[Date Prev][Date Next][Thread Prev][Thread Next]
[Date Index]
[Thread Index]
- Subject: Re: Should Lua be more strict about Unicode errors?
- From: Coda Highland <chighland@...>
- Date: Fri, 4 Sep 2015 14:38:54 -0700
On Fri, Sep 4, 2015 at 2:23 PM, Jay Carlson <nop@nop.com> wrote:
> On 2015-09-02, at 2:59 PM, Dirk Laurie <dirk.laurie@gmail.com> wrote:
>
>> I estimate that not more than 1% of people who
>> have read the Lua manual have also read RFC3629. Quite a
>> few more have read the Wikipedia page,
>
> I’ll still take the INTERNET STANDARD over some Wikipedia page as my appeal to authority.
>
> I suppose I could fix the Wikipedia page. This part needs editing, and/or to be moved to the “Derivatives” section:
>
> ===
>> Whether an actual application should do this is debatable, as it makes
>> it impossible to store invalid UTF-16 (that is, UTF-16 with unpaired
>> surrogate halves) in a UTF-8 string.
> ===
>
> It is impossible to represent invalid UTF-16-like sequences as a UTF-8 sequence.

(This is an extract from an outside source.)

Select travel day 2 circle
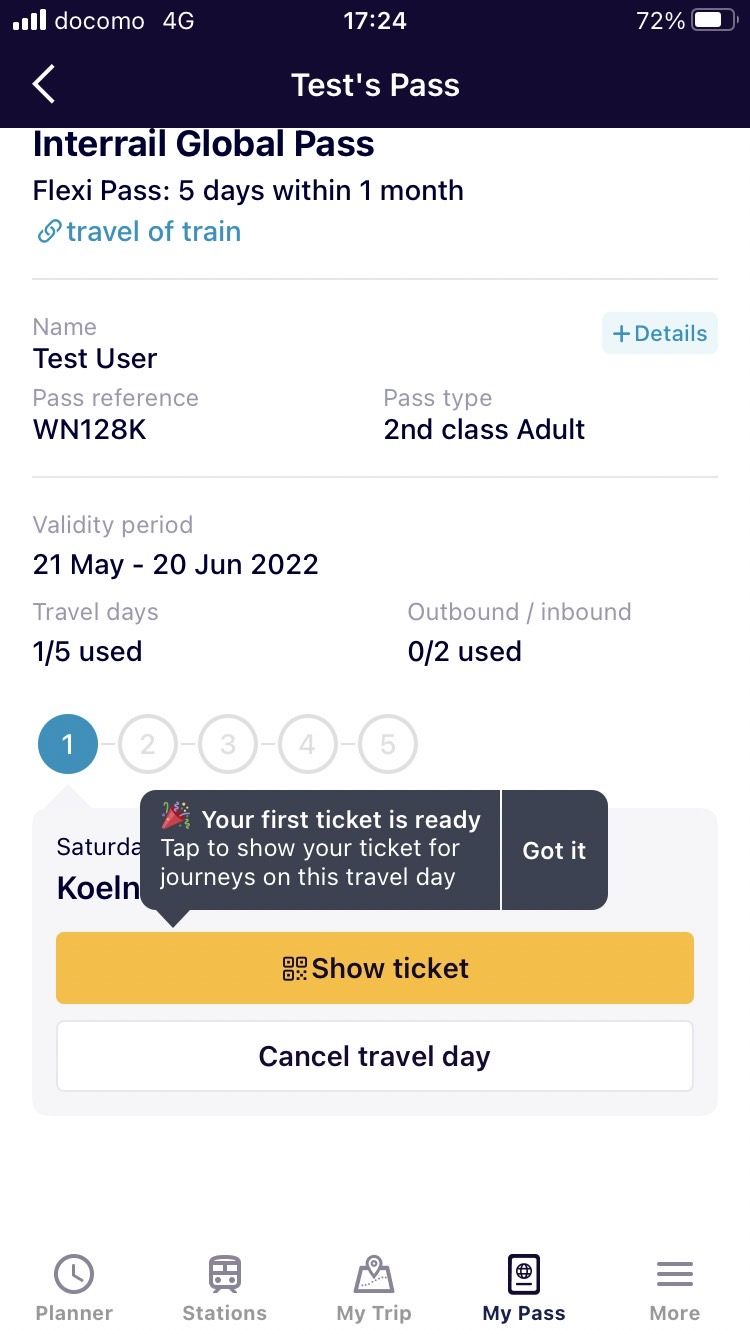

UTF-8 and UTF-16 map the same number of codepoints, so where would you put the extra codes in UTF-8?
>
> If you have requirements for UTF-8-like string handling which require non-standard behavior, please call the derived format something else. “UTF-8” really does mean something.
>
> Jay
Standards are only standards when they're actually used. Sometimes,
the de jure standard is ignored and informal de facto standards arise
by practical consensus.
Besides, the standard maxim in these cases is "be liberal in what you
accept; be conservative in what you send." Why should you throw an
error when reading data that diverges from the standard if the result
is still meaningful? Sure, don't GENERATE these UTF-8 codes, but don't
barf on them either.
/s/ Adam